# Work to complete
Take the records below and print them verbatim up to and including the line that carries "You are a computer-use agent. Viewport: 1024px".

Material for the task Start Marker

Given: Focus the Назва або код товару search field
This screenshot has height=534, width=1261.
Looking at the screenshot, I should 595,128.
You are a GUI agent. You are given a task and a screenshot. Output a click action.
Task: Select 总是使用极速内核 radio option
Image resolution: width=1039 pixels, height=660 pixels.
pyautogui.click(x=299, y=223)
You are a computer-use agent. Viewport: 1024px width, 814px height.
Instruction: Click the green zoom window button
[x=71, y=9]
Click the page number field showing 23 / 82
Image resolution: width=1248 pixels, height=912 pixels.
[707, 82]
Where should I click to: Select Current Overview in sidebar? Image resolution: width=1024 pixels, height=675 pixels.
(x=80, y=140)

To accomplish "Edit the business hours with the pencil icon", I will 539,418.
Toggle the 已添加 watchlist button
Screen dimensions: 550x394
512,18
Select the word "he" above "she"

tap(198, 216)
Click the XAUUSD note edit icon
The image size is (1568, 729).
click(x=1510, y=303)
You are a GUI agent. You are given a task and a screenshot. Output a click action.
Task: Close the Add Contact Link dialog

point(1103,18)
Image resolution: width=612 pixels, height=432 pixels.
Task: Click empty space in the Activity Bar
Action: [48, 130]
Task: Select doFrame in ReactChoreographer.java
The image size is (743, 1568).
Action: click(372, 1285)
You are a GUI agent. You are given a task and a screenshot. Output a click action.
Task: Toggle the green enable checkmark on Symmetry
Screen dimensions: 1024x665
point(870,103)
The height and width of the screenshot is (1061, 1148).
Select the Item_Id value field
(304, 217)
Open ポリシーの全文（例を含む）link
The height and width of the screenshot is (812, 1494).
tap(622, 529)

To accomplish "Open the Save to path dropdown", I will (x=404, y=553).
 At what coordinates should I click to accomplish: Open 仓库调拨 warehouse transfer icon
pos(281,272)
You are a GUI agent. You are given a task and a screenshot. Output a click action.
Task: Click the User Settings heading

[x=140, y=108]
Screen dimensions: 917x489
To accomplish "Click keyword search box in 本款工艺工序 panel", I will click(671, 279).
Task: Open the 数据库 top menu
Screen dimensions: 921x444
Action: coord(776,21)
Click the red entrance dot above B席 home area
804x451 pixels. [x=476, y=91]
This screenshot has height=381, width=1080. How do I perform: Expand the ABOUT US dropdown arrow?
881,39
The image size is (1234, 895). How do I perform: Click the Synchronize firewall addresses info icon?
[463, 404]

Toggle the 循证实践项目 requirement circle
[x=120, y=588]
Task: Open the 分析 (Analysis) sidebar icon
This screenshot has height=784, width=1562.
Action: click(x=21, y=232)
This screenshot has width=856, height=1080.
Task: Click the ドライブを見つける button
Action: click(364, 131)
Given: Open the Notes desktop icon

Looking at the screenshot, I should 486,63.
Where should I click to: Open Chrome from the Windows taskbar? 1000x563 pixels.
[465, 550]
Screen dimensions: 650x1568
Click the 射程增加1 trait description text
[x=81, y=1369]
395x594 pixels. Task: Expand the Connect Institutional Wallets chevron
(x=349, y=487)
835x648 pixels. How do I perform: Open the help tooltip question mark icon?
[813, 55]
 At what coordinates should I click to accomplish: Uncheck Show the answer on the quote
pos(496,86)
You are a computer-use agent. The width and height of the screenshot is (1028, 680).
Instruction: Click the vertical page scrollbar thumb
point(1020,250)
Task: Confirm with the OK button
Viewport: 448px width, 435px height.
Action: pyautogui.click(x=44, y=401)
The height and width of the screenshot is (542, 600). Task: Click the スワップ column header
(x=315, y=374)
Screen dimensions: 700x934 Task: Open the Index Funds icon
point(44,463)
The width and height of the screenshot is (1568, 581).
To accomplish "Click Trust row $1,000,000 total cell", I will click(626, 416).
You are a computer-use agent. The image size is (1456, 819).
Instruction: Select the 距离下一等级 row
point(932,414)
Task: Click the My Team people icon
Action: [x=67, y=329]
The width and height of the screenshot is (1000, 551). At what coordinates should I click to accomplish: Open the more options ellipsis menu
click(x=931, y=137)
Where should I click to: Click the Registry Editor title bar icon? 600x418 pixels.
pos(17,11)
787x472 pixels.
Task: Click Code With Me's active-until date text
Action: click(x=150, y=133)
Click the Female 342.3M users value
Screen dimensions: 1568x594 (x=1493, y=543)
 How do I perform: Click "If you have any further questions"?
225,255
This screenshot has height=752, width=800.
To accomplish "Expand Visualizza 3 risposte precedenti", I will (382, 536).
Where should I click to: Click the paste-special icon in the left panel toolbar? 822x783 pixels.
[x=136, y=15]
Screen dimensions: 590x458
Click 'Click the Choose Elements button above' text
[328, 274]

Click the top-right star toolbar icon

Material for the task End Marker

# Solution to the exercise
Given: Focus the Назва або код товару search field
This screenshot has height=534, width=1261.
Looking at the screenshot, I should 595,128.
You are a GUI agent. You are given a task and a screenshot. Output a click action.
Task: Select 总是使用极速内核 radio option
Image resolution: width=1039 pixels, height=660 pixels.
pyautogui.click(x=299, y=223)
You are a computer-use agent. Viewport: 1024px width, 814px height.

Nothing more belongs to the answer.